Violation of a rule of procedure does not call for reversal of a conviction unless the record discloses that non-compliance with the rule resulted in prejudice or harm to the defendant. Richardson v. State, 246 So. 2d 771 (Fla. 1971). The state has the burden of showing to the trial court that there was no prejudice to the defendant. Cumbie v. State, 345 So. 2d 1061 (Fla. 1977). The trial court has discretion to determine whether non-compliance resulted in harm or prejudice to the defendant but this discretion can only be exercised after the court has made a full and adequate inquiry into all of the surrounding circumstances. Richardson at 775; Cumbie at 1062.[2] The trial court's inquiry should ascertain whether the state's violation was trivial or substantial, inadvertent or willful, and the effect, if any, it had upon the defendant's ability to prepare for trial. Wilcox v. State, 367 So. 2d 1020 (Fla. 1979). As stated in Wilcox, the trial court's obligation is two-fold: first to determine whether the discovery violation prevented the defendant from properly preparing for trial, and if so, what sanction is appropriate. Wilcox at 1023.[3]
The trial court overruled the objection at the time it was made because defense *111 counsel had failed to specifically ask for the statement. Defense counsel made a demand for all items discoverable under rule 3.220(a)(1). This demand included oral statements under subparagraph (iii). Thus, the state was under a duty to disclose the substance of any oral statement along with the names and addresses of any witnesses to the statements. This the state did not do; in fact, the state answered "no" with regard to any oral or written statements made by appellant.[4]
No inquiry as to the effect of the discovery violation was conducted until appellant renewed his motion for mistrial at the close of the case. At that point, however, argument was limited to the question whether oral statements made to witnesses other than police officers or investigators were discoverable. The trial judge erroneously concluded that only statements made to police officers or made as part of the "res gestae" were discoverable, see, McClellan v. State, 359 So. 2d 869 (Fla. 1st DCA 1978); Bell v. State, 327 So. 2d 869 (Fla. 1st DCA 1976), and hence he did not address any of the concerns outlined in Richardson. In view of the failure to conduct a proper Richardson inquiry into the effect of the discovery violation, the order withholding adjudication of guilt and placing appellant on probation must be reversed and the cause remanded for a new trial. See Cumbie at 1062. See also Smith v. State, 372 So. 2d 86 (Fla. 1979) (Post-trial evidentiary hearing not sufficient to remedy Richardson breach.)
REVERSED and REMANDED.
ORFINGER and COBB, JJ., concur.
[1] Richardson v. State, 246 So. 2d 771 (Fla. 1971).

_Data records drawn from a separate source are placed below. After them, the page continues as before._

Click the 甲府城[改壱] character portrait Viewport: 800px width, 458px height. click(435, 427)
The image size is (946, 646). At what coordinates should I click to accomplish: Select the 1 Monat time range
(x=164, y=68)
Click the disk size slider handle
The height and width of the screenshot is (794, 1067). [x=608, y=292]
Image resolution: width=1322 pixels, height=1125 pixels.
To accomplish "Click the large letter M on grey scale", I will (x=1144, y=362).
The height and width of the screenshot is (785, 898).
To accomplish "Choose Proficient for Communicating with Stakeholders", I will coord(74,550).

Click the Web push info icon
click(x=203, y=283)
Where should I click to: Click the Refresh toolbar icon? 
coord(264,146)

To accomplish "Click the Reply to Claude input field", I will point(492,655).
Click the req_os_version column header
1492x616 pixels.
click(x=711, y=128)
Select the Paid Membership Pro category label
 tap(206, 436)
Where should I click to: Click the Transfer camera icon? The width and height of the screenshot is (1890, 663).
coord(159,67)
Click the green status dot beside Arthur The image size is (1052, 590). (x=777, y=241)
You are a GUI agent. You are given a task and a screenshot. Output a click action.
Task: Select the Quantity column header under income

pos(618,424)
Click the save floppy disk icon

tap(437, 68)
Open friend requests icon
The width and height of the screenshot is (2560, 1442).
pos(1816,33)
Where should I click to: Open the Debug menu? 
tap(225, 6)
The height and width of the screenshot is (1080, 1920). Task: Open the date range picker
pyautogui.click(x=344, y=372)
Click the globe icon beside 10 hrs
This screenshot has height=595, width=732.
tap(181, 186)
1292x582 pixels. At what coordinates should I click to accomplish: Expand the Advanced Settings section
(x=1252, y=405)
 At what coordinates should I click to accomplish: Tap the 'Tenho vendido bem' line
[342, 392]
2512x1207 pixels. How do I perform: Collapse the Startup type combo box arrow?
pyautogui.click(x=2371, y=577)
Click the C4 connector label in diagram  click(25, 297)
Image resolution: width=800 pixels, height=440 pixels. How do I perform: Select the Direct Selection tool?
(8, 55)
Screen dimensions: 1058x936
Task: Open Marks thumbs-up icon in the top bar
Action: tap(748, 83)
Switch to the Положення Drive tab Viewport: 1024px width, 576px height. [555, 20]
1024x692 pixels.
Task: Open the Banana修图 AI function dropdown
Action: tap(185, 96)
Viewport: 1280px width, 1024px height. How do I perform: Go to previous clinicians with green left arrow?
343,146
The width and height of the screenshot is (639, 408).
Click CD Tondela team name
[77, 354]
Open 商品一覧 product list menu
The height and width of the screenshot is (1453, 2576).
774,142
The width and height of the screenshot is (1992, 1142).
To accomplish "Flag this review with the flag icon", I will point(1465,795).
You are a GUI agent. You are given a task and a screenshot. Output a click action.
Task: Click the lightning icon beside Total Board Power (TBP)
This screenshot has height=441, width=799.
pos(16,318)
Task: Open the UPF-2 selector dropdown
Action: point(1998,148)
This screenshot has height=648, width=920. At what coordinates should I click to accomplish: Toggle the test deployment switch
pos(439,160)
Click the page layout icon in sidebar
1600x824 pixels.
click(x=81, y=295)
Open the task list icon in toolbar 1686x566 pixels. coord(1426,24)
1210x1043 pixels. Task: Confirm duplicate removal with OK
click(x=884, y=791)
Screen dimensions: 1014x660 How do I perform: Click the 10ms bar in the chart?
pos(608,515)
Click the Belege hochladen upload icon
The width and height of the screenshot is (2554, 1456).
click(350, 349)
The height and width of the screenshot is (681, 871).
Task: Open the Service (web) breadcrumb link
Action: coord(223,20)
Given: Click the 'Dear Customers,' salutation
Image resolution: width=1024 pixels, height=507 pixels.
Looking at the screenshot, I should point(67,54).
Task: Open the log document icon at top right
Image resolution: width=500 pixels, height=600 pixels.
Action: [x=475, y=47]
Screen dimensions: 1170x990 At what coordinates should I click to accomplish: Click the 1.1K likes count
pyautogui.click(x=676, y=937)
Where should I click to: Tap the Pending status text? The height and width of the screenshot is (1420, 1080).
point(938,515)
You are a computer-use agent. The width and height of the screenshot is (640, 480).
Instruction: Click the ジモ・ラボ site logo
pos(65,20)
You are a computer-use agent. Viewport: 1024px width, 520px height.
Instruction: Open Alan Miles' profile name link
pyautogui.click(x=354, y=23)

[2] In addition, without a Richardson inquiry, the trial court is not in a position to make an informed judgment as to appropriate remedies for the state's violation.
[3] Appropriate sanctions under Rule 3.220(j) range from an order to comply, to exclusion of evidence, or the granting of a mistrial.
[4] The answer to demand for discovery, however, indicates that the state did acknowledge the existence of "written, recorded and/or oral statements of accused." In any event, the substance of any oral statement and the names and addresses of any witnesses to the statement were not disclosed as required by rule 3.220(a)(1)(iii).